Il y a vingt-huit ans, le premier président de la République du Cameroun décédait à Dakar, au Sénégal. Sa dépouille n’est toujours pas retournée au bercail. Ce que Paul Biya considère comme “un problème d’ordre familial” ressemble de plus en plus à une affaire d’Etat.
Dans une interview accordée récemment à la chaîne de télévision française France 24, Paul Biya aborde la délicate question de la dépouille de son prédécesseur restée à Dakar depuis sa disparition le 30 novembre 1989. Paul Biya dit notamment : “ J’ai cru comprendre qu’il y avait un problème pour ce qui est de l’ancien président (…) Oui. Il y a eu des événements malheureux sur lesquels je ne reviendrai pas, en 1984, et l’Assemblée nationale, sur ma proposition, a voté une loi d’amnistie. Ceux qui ont vécu ces tristes événements ont retrouvé leurs droits, il y en a même qui sont au gouvernement. Le problème du rapatriement de la dépouille de l’ancien président est, selon moi, un problème d’ordre familial (…) ”.

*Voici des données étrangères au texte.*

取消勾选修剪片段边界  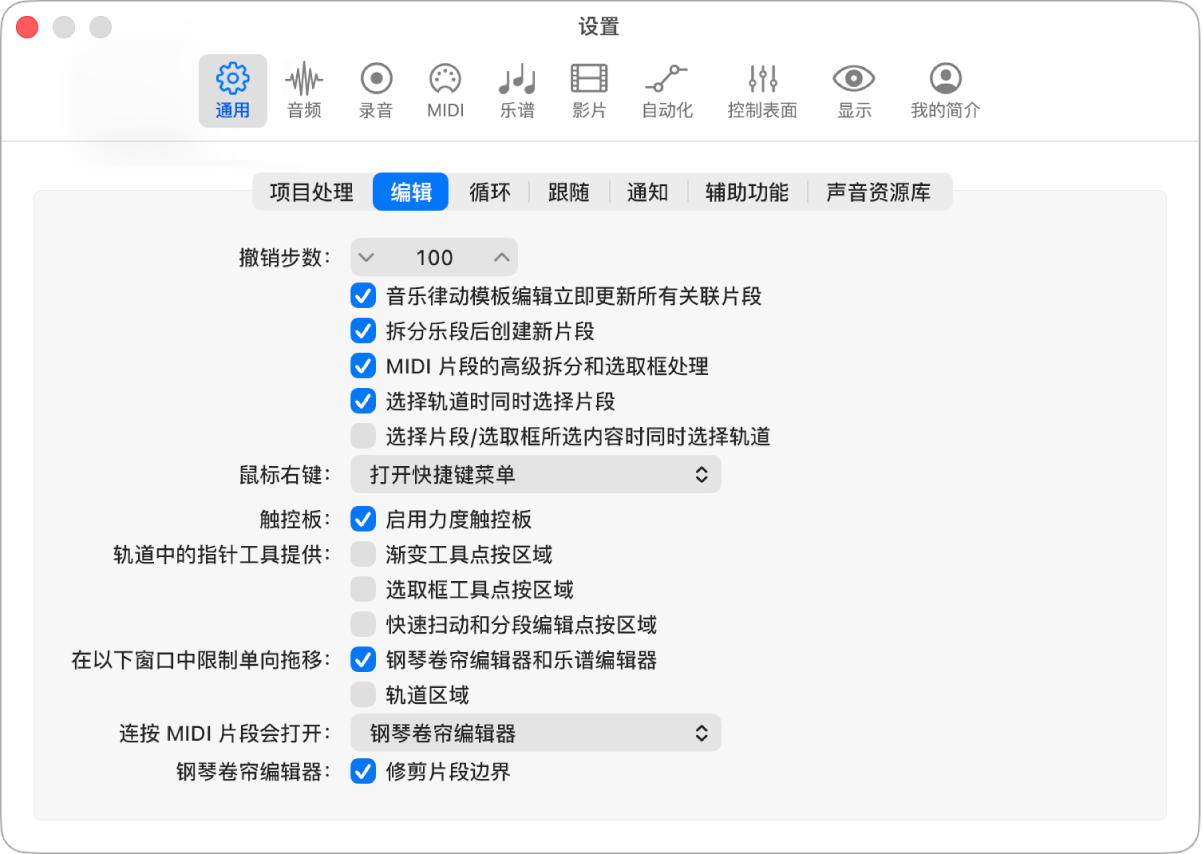[363, 772]
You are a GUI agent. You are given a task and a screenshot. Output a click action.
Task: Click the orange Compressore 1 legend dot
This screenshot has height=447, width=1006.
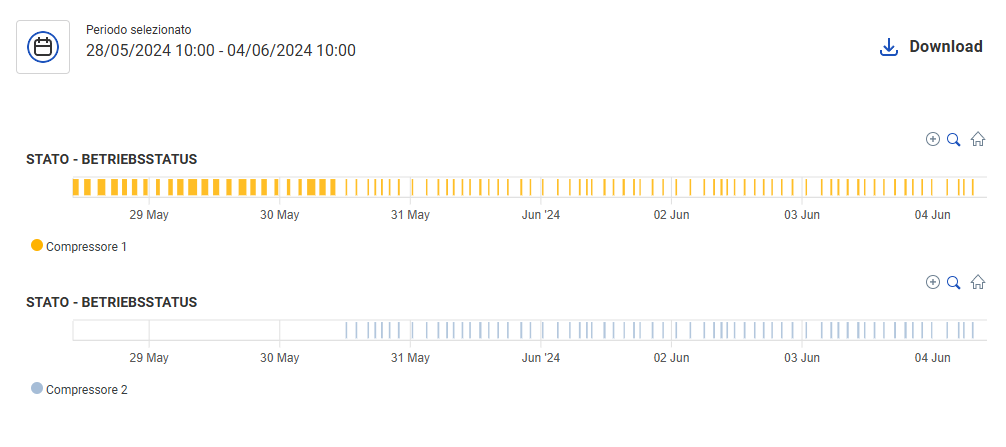point(38,246)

Le chef de l’Etat ajoute d’ailleurs qu’il n’a pas d’objection au retour de ladite dépouille : “ Je dois dire que le fils de mon prédécesseur est député. Je n’ai pas de problème avec la famille de mon prédécesseur. Ses filles et fils vont et viennent et personne ne les a jamais inquiétés. Si la famille de mon prédécesseur décide de faire transférer les restes du président, rapatrier Ahidjo, c’est une décision qui ne dépend que d’eux. Je n’ai pas d’objection ni d’observation à faire ”, souligne-t-il.
Ahmadou Ahidjo
Photo: © Archives
Cela signifie-t-il que la famille de feu Ahmadou Ahidjo n’a jamais formulé le vœu ou la demande de rapatriement de la dépouille de l’intéressé auprès des services compétents en la matière ? Paul Biya veut-il dire que c’est la famille d’Ahidjo qui ne voudrait pas faire revenir les restes de l’ancien président de la République ? En réduisant le rapatriement de la dépouille d’Ahmadou Ahidjo à “ un problème d’ordre familial ”, le chef de l’Etat se rend-il compte qu’il fait de son prédécesseur un simple et ordinaire citoyen ?

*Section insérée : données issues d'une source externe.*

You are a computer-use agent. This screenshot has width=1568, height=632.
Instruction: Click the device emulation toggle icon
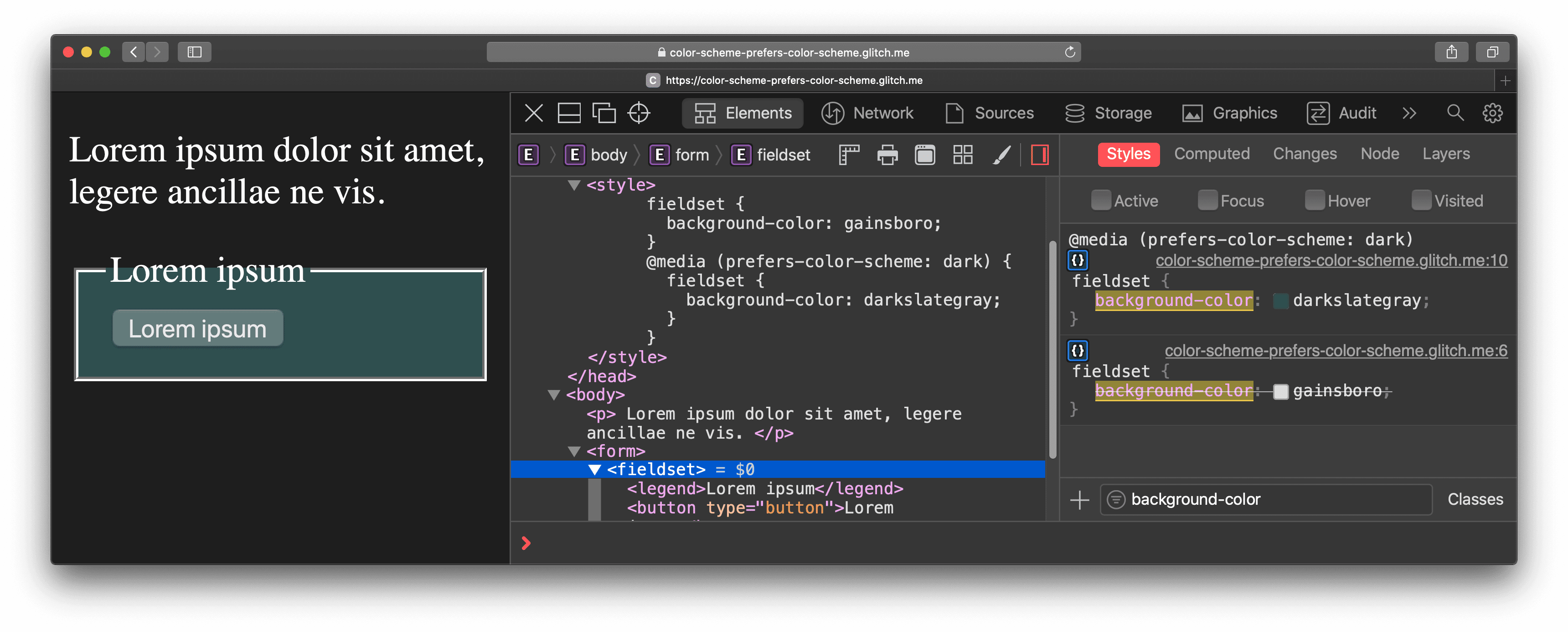[x=605, y=113]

C’est visiblement à ce niveau que le problème ou le malentendu apparaît dans la perception de l’affaire par la famille de feu Ahmadou Ahidjo et le régime du Renouveau. Incompréhension Dans un long entretien accordé à Jeune Afrique Economie (N° 169, juillet 1993), l’ex-première dame et veuve de Ahmadou Ahidjo faisait des précisions qui restent d’actualité sur cette question.
Germaine Habiba Ahidjo indiquait avec fermeté ce qui suit : “ Je tiens à rappeler qu’Ahidjo était un chef d’Etat. Il n’appartient pas qu’à sa famille. Il appartient en premier lieu au peuple camerounais. Il n’est pas un simple citoyen. Il a été président de la République dans son pays, et il a été enterré ici (ndlr, à Dakar) par un président de la République (ndlr, Abdou Diouf). (…) Tout ce que je peux dire, c’est que l’on a fait en sorte que si un jour il devait rentrer au Cameroun, ce soit possible, dans le respect des rites de notre religion. Le reste ne m’appartient pas ”, avait-elle déclaré. Elle vit toujours à Dakar, au Sénégal, auprès de la tombe de son mari devant laquelle elle s’incline régulièrement.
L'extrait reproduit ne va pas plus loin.